Salas developed his affection for unconventional time signatures and structures by virtue of his interest in prog-rock: A devout fan of Mars Volta in middle school and high school, he used to pore over interviews with the band and became an official moderator of their message board, the Comatorium (which, he discovered years later, was also frequented by So Pitted member Nathan Rodriguez). “Although I fell out of love with progressive rock at a certain point, I think I always held onto the more experimental side of it,” he says. After this phase, Salas acquired a new appreciation for simpler, more “digestible” pop melodies, which would form the backbone of Versing’s listenable compositions.

Versing’s first record, Nude Descending, came out in 2016. Like their band name, Nude Descending is a double entendre bridging the childish and the cerebral: The title is not only a nod to Marcel Duchamp’s famous painting Nude Descending a Staircase, but also a throwback to Salas’ childhood memories of reading Calvin and Hobbes comics, which referenced the painting in multiple strips. Dadaism, the early-20th-century art movement that Duchamp is associated with and that espoused absurdity and irreverence, plays a prominent role in Versing’s ethos.

Where that release imagined descending a staircase, the band’s second full-length album, Nirvana (out now on Help Yourself and Decency Den), is all about ascending: The cover art displays a staircase, going up. But contrary to its lofty title, the album warps the typical enlightened, one-with-the-universe cliches of psych-rock, wickedly skewering fallacious thinking and fuck-ups.

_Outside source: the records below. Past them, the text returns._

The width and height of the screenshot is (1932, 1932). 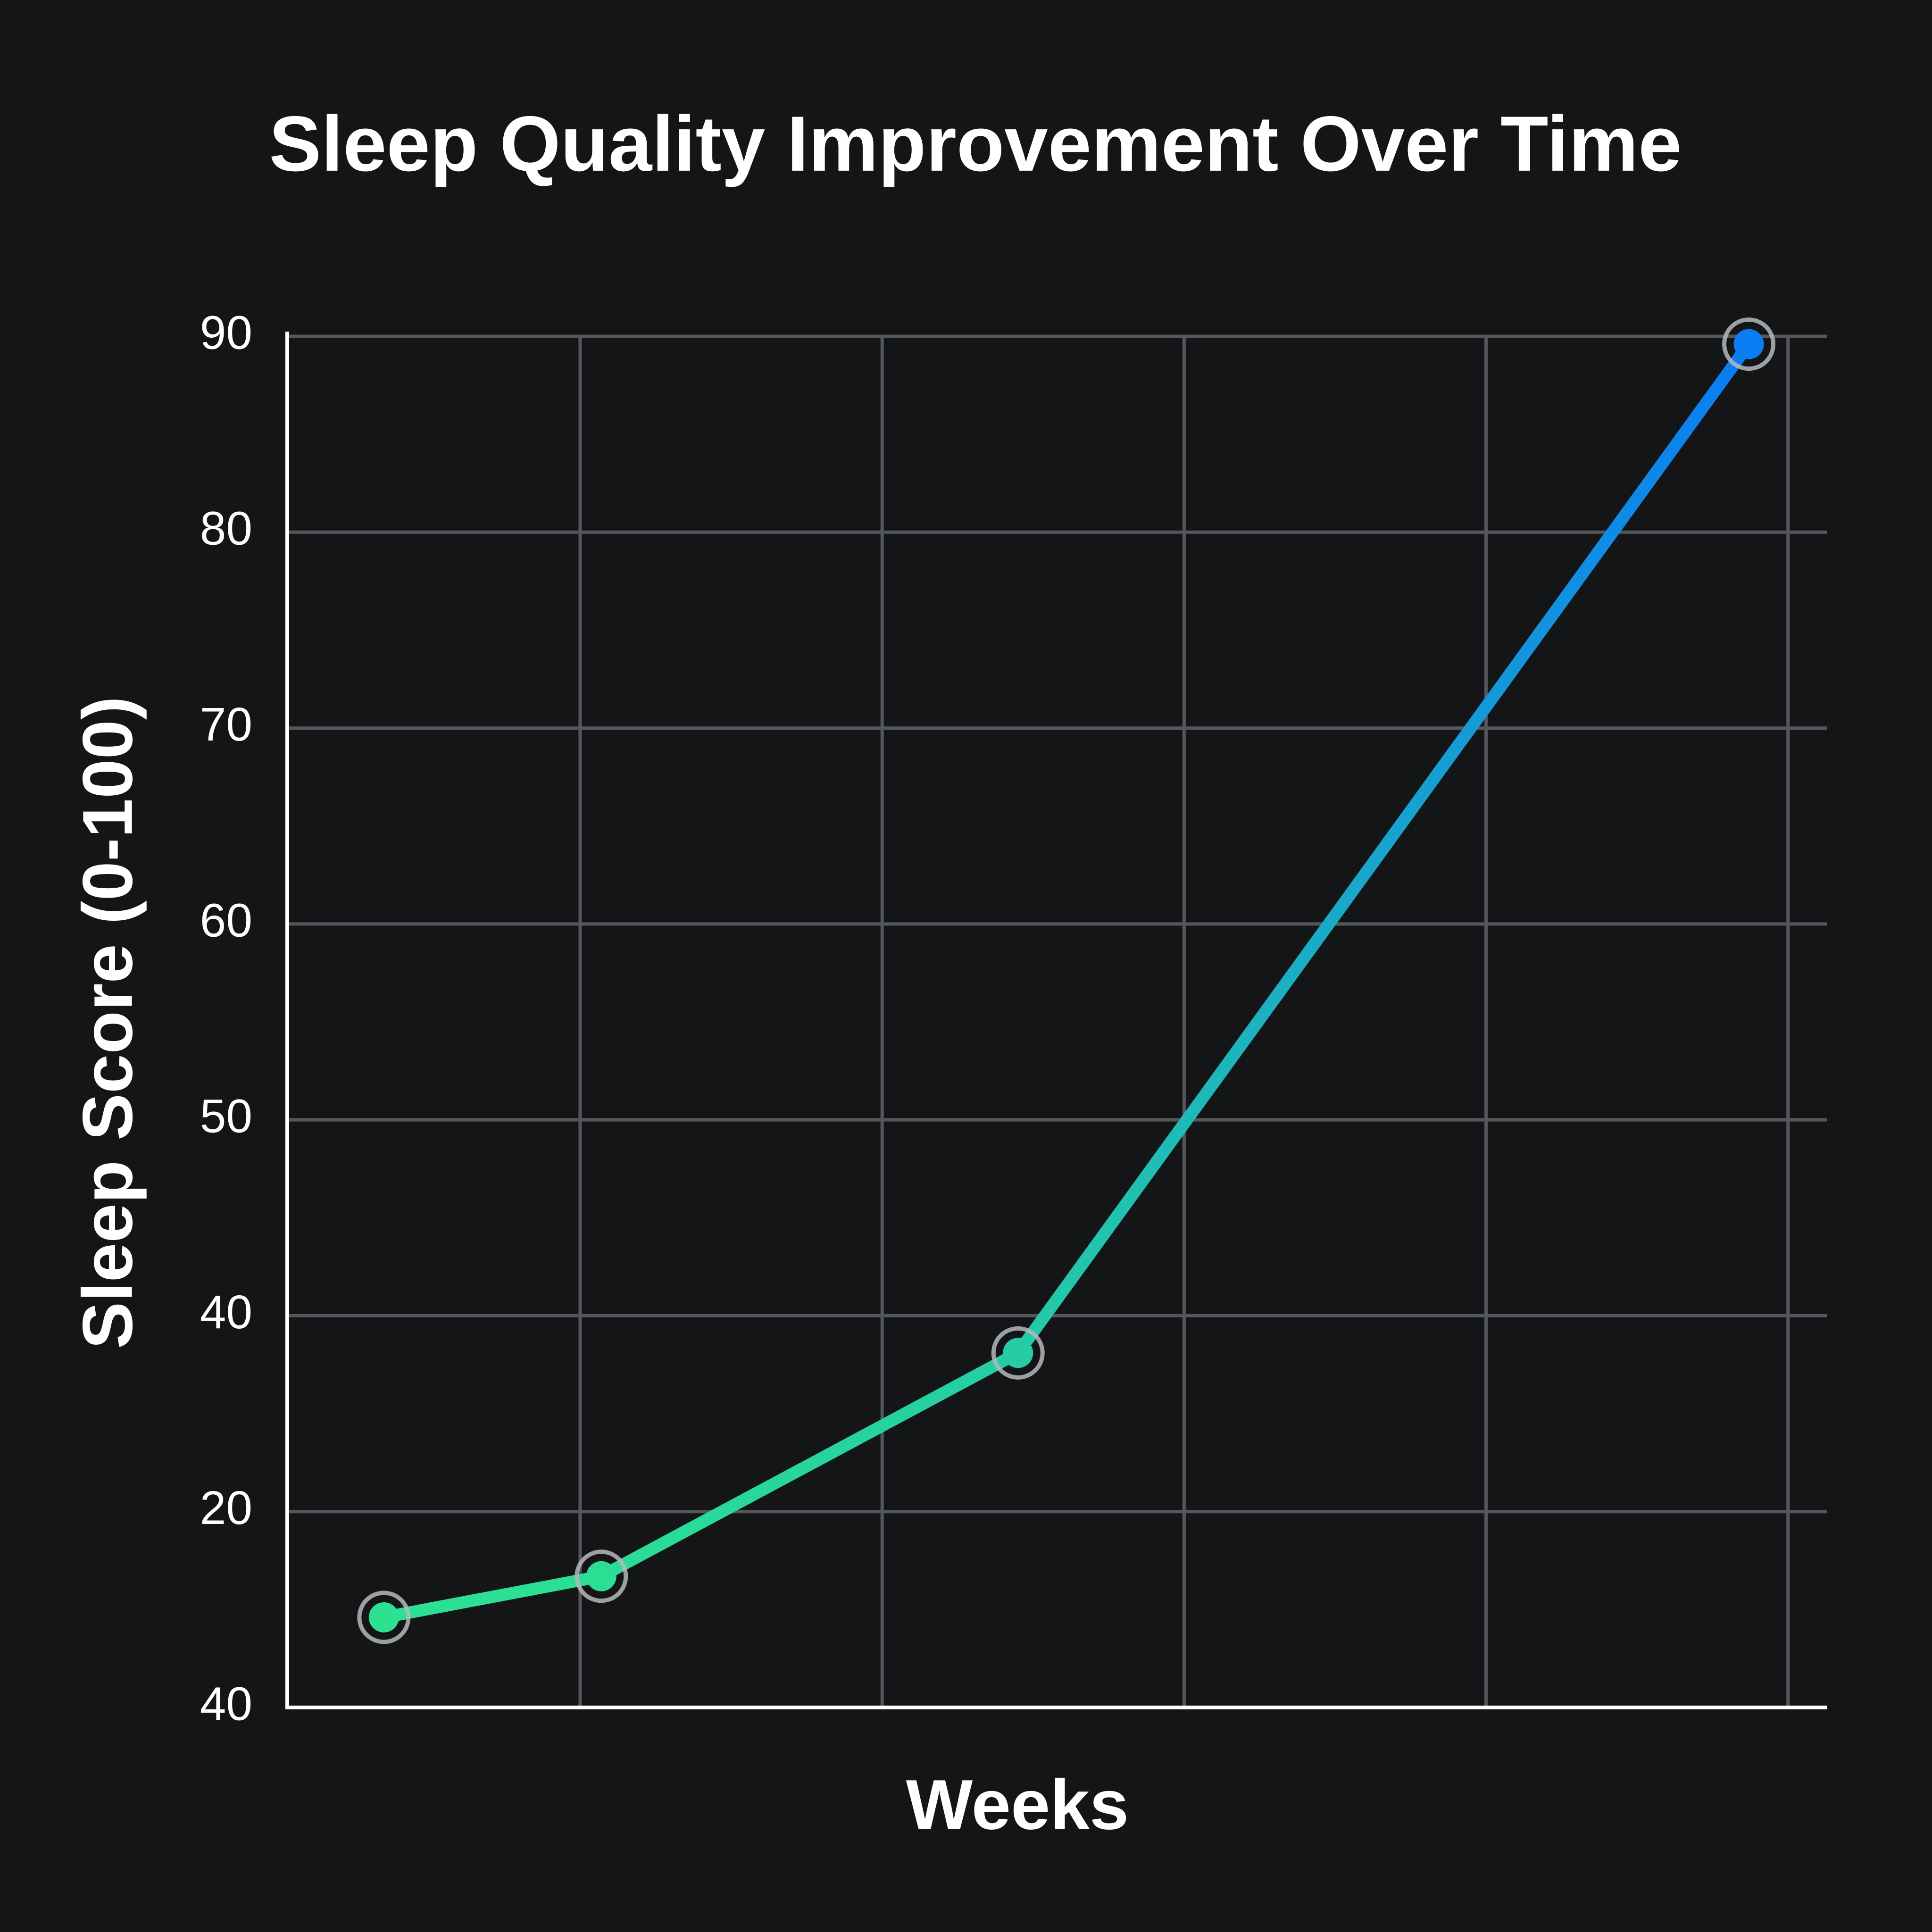 What do you see at coordinates (108, 1023) in the screenshot?
I see `y-axis-label: Sleep Score (0-100)` at bounding box center [108, 1023].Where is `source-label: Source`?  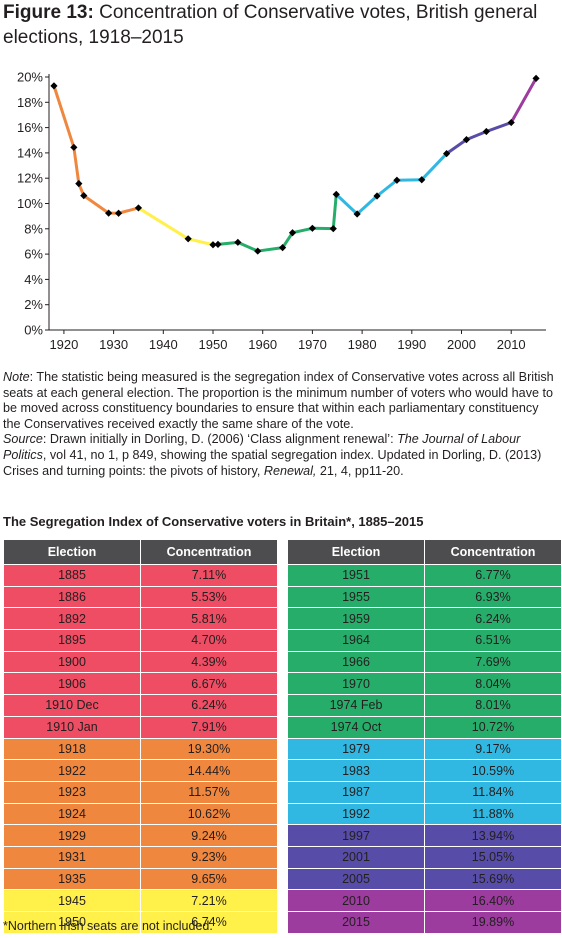 source-label: Source is located at coordinates (23, 440).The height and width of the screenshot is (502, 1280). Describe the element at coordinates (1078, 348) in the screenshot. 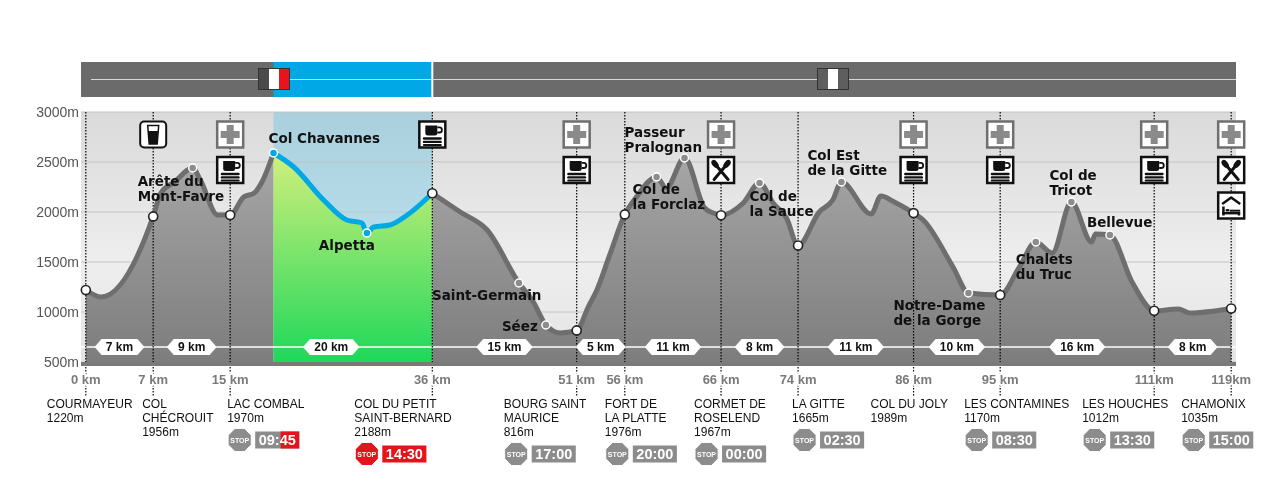

I see `annotation: 16 km` at that location.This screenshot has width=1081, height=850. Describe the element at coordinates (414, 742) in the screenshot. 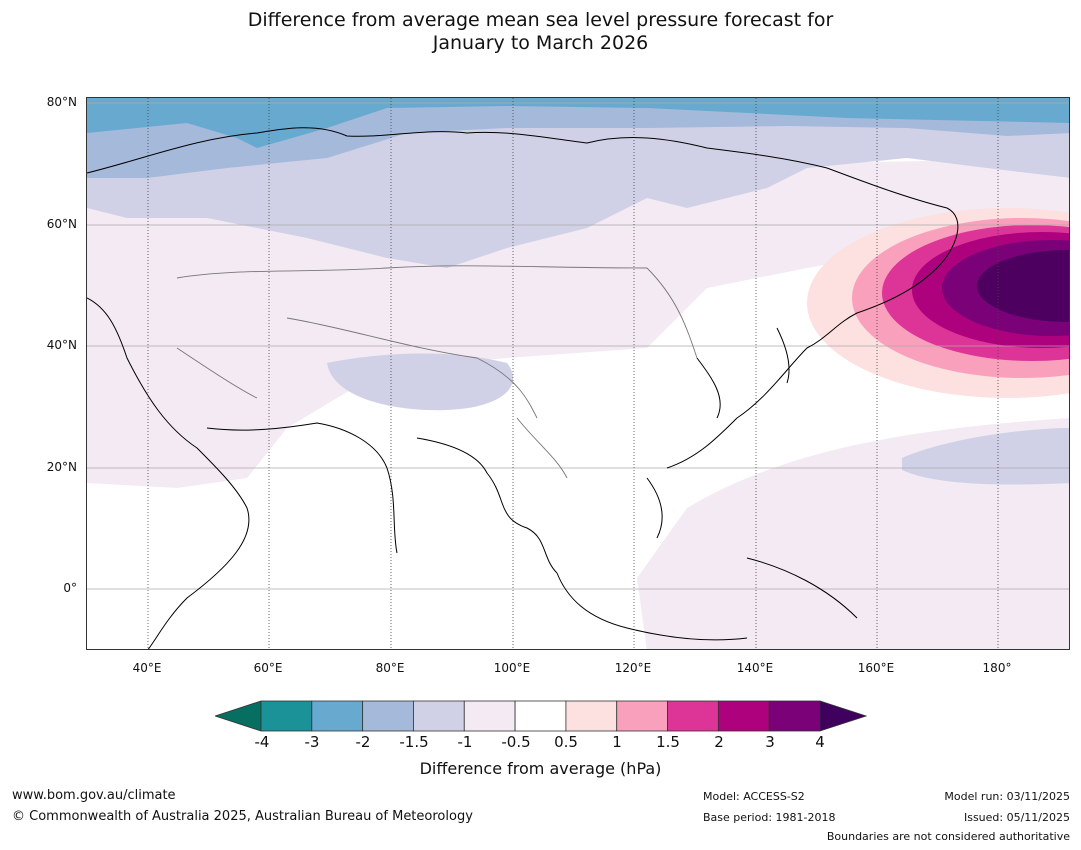

I see `colorbar-tick: -1.5` at that location.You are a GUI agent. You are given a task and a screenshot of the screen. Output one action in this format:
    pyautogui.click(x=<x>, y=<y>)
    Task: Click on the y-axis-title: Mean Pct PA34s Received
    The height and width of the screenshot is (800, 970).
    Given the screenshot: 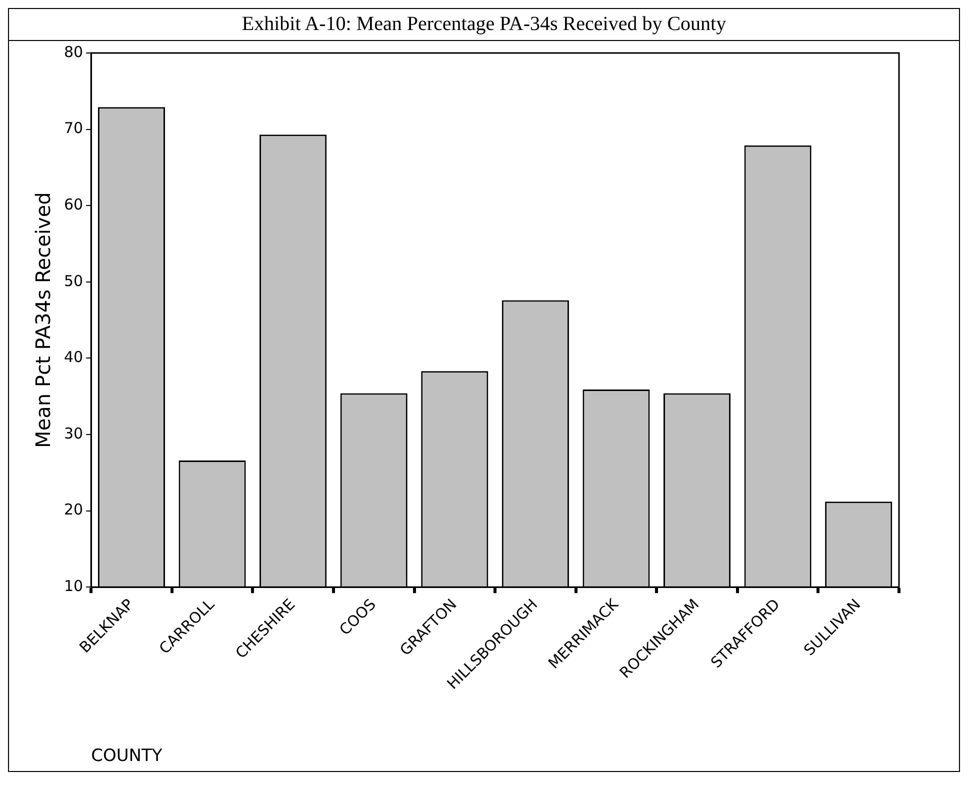 What is the action you would take?
    pyautogui.click(x=44, y=320)
    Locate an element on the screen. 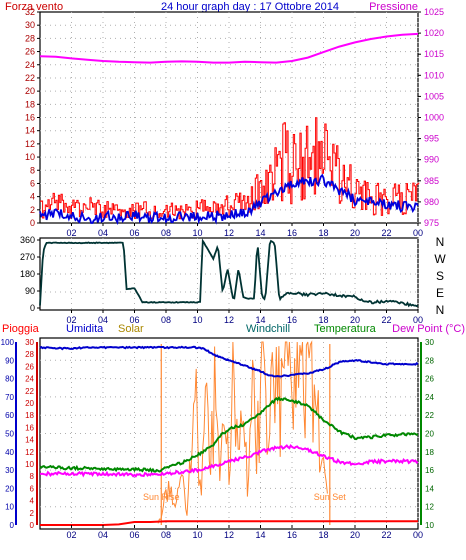 Image resolution: width=466 pixels, height=560 pixels. wind-y-tick-label: 14 is located at coordinates (30, 131).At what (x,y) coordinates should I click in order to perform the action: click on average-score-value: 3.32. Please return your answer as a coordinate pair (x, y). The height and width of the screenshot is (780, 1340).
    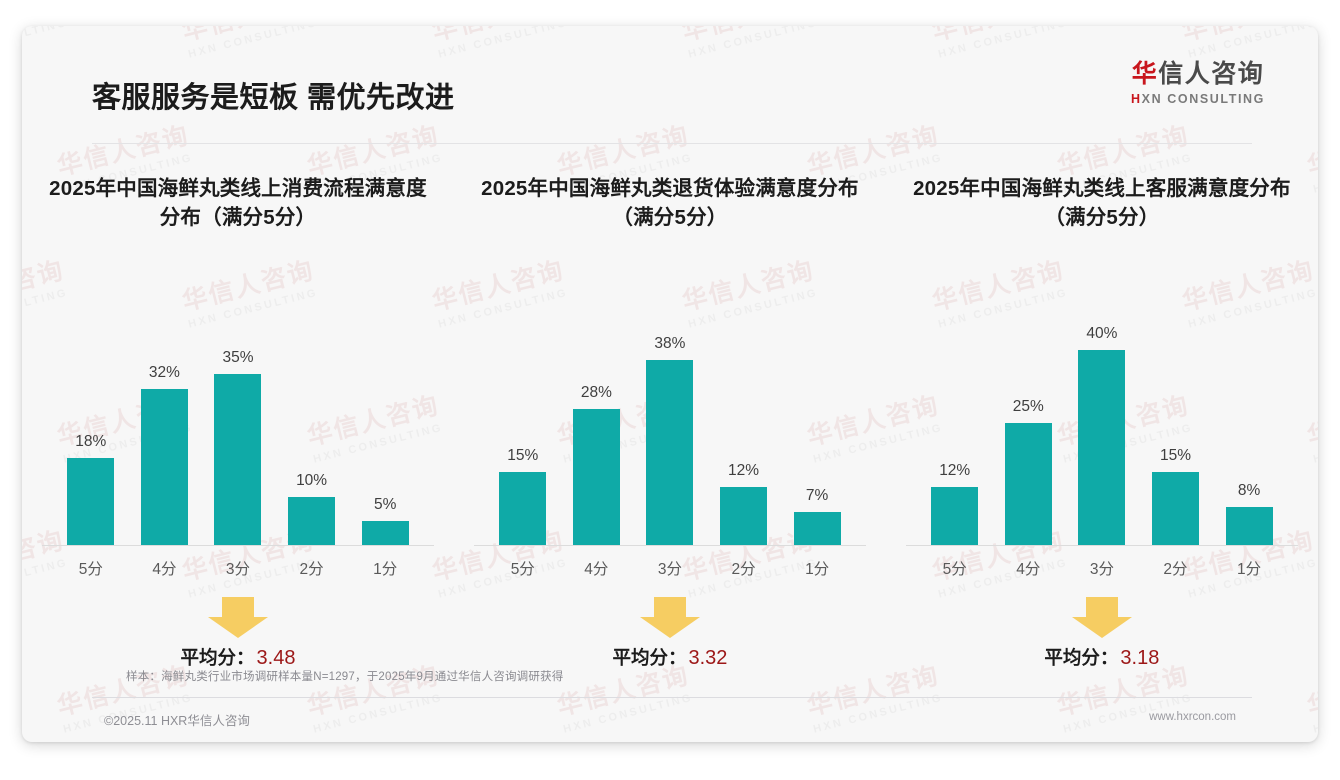
    Looking at the image, I should click on (708, 658).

While the title song “Nirvana” was first named for its resemblance to “Heart Shaped Box,” it began to take on a new meaning in subsequent rewrites, referring instead to an arrogant, stubborn sense of self-righteousness that persists in spite of how wrong someone may be.

Salas likens this smug, blissfully ignorant state of mind to the meme that depicts a gradually expanding brain alongside a progression of stances, each more dubious than the next. “Nirvana” frequently accompanies bad takes on social media. “I felt like I see people who act like they’re enlightened in some way all the time,” he says, citing former Google employee James Damore, who was fired for his memo suggesting that biological differences were responsible for the gender gap in tech and who more recently tweeted about how “cool” he thought the Ku Klux Klan’s titles were. “In his mind, he’s up there: ‘I am the Supreme Being, I can see past all the barriers that would normally stop us!’ . . .That’s like nirvana to me, in a way. It’s used to just forgive terrible beliefs.”

Many of the songs on the album are written from perspectives Salas says he “wouldn’t endorse.” “Radio Kinski” is named for actor Klaus Kinski, who starred in many iconic films and was granted a pass for his abusive behavior and violent outbursts on the basis of his prolific career. “I had always liked a lot of movies he was in,” says Salas. “But you read about him and you’re like, oh my God, he’s such a fucked-up person.” The song deals with wanting to confront someone on their behavior but ultimately letting it slide. And the track “Call Me Out” is a call for honest self-examination in the wake of a mistake. “Just seeing people get called out for things and them pushing back against that . . .Never have I seen that happen, and the person is better for pushing back against the people calling them out,” Salas says.

Dadaism defied authority with humor and nonsense and believed that reverence was the kiss of death. As Duchamp once said, “I have forced myself to contradict myself in order to avoid conforming to my own taste.” With Nirvana, Versing, too, suggests that the real key to higher consciousness is not a steadfast belief in your own infallibility, but instead a refusal to take yourself too seriously and a willingness to consider your own insignificance.